The main aim of scientists and engineers the world over is to solve problems in efficient ways. What better way to get the solution for a problem than to observe nature? Humans have always examined nature to find out how to do things better over time. Biomimicry combines the best of both worlds!
Airplanes were inspired by birds and solar cells were built on the idea of photosynthesis in plants. Nature has shown us that it can inspire us in more than just a few ways.
Here are 8 Biomimicry technologies that could improve our lives.
Biomimicry Cancer-cure based on Viruses:
Engineers, scientists, doctors, and computer engineers are all working together to cure diseases like cancer, and one solution they have come up with involves delivering the cure to individual infected cells. They are building medical nano particles that can sniff out cancer cells, and deliver the cure to exactly the right cell, just like how viruses determine which cells to infect.

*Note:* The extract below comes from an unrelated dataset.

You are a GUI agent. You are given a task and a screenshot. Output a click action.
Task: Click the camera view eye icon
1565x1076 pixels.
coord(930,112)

Biomimicry Termite-inspired office buildings:
Although termites are considered pests because they eat up wood and hence tear our structures down, they are one of nature’s skilled architects. Their structures captured the world’s attention when the architect of the Eastgate center in Harare, Zimbabwe built the center based on how termites built their homes. The reason behind this inspiration was that even in the heat of Africa, termite-built structures maintained the constant temperature of 31 degrees Celsius.
Biomimicry Disinfectant based on sharks:
The unique surface structure of sharks makes them resistant to parasites, and bacterial, as well as fungal infections. Sharks’ skin is studded with diamond-shaped structures and is hence uninhabitable to these pests. Scientists have been able to imitate this type of a structure on the surface of adhesive film and according to a report on Business Pundit; they plan to test it in schools, hospitals, and other places that vicious germs spread.
Biomimicry Solution for water scarcity from beetles:
When MIT students read about the Stenocara beetle in the Namib Desert which obtains moisture from the air, they studied the mechanism behind it. The beetle had tiny hydrophilic bumps on its back that attracted water from morning mist. It then sucked water from superhydrophobic channels on its back. The students then created a material like it, which is alternatively superhydrophilic, and superhydrophobic, which they say, can be applied to any industry.
Biomimicry Improving aerodynamics based on whales:
Scientists and engineers in 2004 came together and published a paper that had surprising findings. Apparently, the bumps on whales’ fins allowed them to achieve greater lift with lesser effort. Although the idea of seeing airplanes with bumpy wings is yet to prove itself, a company called WhalePower used this concept in its wind turbines, noticed that bumpy turbine-blades inspired by tubercles on whales’ fins reduced drag by 32% and allowed for an 8% increase in lift. Since the blades spun even at lower wind speeds, there was more power generation with less wind.
Biomimicry Display improvisation inspired by butterfly wings:
Qualcomm created Mirasol, a technology that allows the display of color without pigment, after getting the idea from tiny structures in butterfly wings. These structures had the ability to reflect colors using the extremely small supporting framework within the wings.
Biomimicry Ant-inspired autonomous navigation:
Autonomous navigation till now has not been attainable completely by robots. Either one has to have pre-installed maps, or communicate with the GPS system. However, engineers are studying ants to find a solution to this problem, since Cataglyphis ants in the Sahara desert use a visual piloting, and systematic search in combination with path integration. They hope to build robots that will mimic this behavior.
Biomimicry Self-cleaning surfaces:
Plants’ leaves have microscopic ridges that make it difficult for dirt and grime to stick to them. Self-cleaning surfaces (like paint) mimic this feature and allow dirt to wash off with little effort.
Which one do you think is the coolest? Let me know in the comment section below.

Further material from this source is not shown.